Aquí “se la llevan con pala”: ése es el tema para casi todos. Advierto que toda la discusión nacional gira sobre una fantasía colectiva visceralmente arraigada: todo el mundo esta convencido de que en este país hay fortunas enormes en muchos lugares, apropiadas por unas minorías siniestras, que no hacen sino facturar y cobrar enormidades. No es un debate de raciocinio económico, es una percepción colectiva, animada por esa frase de guerra: “Se la llevan con pala”. Y para que los otros no se la lleven, me la quiero llevar yo. Es una consigna central del Gobierno, que en este caso refleja la sabiduría argentina convencional. La idea básica es repartir-distribuir-socializar, no producir-trabajar-acumular.
Participamos con ruido, sí, pero con escaso éxito. La vida civil de los argentinos parece ser, en lo evidente, intensa, dinámica y vocinglera. Piquetes, marchas, bazucadas, escraches y “acampes” son el nombre del juego.
Hemos llegado a convencernos de que somos una sociedad involucrada y protagónica, distante de otros pueblos, obedientes, sumisos y resignados. ¿Es así? Desde luego que no.
Lo que sobresale es la espumosa euforia nacional, la creencia de que ejercer ciudadanía es hacer ruido y protagonizar democracia es sinónimo de ocupar plazas y rutas. Por el contrario, lo que la mise en scène del protagonismo de la masas encubre es una realidad mucho mas taciturna y menos prestigiosa.

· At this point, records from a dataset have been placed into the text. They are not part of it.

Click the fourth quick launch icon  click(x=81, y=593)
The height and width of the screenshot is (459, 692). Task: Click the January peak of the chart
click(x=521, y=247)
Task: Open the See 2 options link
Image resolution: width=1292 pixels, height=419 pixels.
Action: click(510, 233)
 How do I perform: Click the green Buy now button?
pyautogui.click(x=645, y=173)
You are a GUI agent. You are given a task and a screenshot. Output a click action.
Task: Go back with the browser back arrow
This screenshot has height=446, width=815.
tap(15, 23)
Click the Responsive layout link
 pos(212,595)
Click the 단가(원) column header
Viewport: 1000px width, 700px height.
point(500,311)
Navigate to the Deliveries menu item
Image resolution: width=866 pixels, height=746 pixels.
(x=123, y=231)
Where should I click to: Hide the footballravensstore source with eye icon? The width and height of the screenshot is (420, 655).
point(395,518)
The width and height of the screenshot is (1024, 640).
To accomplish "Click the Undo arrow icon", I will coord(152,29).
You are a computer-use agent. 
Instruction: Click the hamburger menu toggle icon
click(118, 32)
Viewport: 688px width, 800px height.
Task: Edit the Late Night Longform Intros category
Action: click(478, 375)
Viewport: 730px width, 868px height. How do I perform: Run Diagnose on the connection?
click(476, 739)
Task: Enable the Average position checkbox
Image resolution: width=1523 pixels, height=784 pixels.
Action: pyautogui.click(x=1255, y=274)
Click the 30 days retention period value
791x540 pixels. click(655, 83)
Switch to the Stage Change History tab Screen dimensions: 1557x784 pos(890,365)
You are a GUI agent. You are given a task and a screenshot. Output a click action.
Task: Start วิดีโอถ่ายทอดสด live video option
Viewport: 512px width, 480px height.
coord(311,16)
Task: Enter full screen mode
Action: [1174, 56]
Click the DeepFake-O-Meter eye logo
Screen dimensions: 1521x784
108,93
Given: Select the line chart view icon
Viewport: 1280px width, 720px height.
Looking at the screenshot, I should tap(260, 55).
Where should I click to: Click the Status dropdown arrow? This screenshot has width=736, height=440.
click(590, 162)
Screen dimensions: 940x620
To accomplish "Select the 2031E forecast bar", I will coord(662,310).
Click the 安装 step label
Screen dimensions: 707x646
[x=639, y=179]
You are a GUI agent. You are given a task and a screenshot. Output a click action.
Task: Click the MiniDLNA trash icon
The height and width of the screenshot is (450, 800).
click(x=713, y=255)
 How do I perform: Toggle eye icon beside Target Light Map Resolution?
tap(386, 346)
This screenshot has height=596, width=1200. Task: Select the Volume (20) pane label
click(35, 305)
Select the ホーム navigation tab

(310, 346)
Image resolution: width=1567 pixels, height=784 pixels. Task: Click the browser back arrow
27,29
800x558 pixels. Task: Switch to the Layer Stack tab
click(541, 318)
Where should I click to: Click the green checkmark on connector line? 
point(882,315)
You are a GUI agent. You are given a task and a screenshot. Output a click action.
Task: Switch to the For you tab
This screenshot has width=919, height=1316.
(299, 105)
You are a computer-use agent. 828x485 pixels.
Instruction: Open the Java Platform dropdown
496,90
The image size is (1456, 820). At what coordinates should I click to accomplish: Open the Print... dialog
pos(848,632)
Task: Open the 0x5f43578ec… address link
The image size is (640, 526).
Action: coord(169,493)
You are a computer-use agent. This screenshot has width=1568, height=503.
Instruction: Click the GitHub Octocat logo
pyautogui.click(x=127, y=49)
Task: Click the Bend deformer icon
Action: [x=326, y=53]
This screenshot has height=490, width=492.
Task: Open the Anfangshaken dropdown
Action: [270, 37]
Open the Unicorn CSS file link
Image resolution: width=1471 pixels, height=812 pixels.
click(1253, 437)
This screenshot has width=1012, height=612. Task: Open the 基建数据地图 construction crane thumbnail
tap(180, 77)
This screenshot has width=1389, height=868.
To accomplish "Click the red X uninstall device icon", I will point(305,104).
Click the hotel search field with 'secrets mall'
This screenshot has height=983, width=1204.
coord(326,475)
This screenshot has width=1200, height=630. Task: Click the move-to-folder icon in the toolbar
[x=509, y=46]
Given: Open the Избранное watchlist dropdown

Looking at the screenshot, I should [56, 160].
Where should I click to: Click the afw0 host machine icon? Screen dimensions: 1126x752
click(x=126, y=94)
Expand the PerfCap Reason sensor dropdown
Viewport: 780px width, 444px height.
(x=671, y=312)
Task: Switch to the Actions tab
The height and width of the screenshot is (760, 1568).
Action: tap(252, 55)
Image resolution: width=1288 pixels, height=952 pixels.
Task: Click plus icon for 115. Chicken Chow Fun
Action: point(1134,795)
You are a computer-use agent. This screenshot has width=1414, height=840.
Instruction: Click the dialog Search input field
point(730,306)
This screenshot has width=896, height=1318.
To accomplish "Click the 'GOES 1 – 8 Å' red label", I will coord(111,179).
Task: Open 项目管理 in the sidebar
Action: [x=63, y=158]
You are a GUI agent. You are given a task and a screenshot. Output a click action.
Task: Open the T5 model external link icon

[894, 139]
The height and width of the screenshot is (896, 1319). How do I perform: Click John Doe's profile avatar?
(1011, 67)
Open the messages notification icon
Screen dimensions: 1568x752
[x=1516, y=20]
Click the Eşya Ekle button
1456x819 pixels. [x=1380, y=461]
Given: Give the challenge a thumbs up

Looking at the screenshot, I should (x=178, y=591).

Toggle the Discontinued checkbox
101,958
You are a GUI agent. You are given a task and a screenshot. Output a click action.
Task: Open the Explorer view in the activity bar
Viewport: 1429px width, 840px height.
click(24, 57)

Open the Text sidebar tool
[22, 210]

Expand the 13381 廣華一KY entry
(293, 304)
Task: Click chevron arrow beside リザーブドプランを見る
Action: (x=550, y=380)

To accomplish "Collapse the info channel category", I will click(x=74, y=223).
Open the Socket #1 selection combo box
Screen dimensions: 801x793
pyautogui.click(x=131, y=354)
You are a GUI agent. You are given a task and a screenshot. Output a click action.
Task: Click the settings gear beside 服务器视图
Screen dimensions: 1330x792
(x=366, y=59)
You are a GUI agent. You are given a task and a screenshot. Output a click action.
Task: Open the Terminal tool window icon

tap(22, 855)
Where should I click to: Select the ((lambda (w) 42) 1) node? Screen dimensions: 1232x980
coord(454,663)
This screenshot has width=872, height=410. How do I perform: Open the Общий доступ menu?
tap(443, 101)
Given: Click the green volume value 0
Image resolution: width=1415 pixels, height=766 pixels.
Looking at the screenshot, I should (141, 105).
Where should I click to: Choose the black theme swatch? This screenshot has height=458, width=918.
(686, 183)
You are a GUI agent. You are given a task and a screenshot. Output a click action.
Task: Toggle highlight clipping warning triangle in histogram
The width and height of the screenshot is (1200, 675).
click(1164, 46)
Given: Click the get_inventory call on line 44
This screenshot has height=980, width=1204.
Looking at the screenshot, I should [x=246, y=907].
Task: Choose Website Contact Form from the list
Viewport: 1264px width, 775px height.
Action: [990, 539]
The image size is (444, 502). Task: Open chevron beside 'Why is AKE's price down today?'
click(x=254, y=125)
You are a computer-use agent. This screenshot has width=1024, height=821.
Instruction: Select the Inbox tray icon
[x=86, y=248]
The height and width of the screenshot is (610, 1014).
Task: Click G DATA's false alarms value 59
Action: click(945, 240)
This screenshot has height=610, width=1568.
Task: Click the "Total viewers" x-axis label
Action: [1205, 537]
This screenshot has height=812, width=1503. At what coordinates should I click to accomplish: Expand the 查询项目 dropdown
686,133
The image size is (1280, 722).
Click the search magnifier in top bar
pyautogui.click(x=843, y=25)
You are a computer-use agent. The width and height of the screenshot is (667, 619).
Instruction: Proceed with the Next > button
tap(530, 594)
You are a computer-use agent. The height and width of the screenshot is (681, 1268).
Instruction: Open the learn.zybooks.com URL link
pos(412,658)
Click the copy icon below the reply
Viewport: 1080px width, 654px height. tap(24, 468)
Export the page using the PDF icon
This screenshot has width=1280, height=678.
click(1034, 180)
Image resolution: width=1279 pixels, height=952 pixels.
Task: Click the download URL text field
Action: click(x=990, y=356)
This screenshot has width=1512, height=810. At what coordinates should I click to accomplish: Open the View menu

Detrás de esa vocinglería clamorosa, hay una Argentina cuyo debate es de escaso peso específico político, un cruce permanentemente teñido de descalificaciones, histerias y autoritarismo, rasgo éste que el Gobierno ha logrado convertir en el apellido de su identidad profunda.
Viajar es bueno, aunque sea por trabajo. Te muestra las cosas tal cual son. Saber qué somos y dónde estamos es desolador, pero necesario. A poco de aterrizar en Buenos Aires, vi en los diarios la foto de los presidentes de Brasil y México en la cumbre del poderoso Grupo de los Ocho, en Japón. Ahí estaban, con los otros tres grandes del mundo emergente, los presidentes de China, India y Sudáfrica. Y nosotros aquí, regocijadamente montando carpas y haciendo “marchas”. Es profiláctico no engañarse.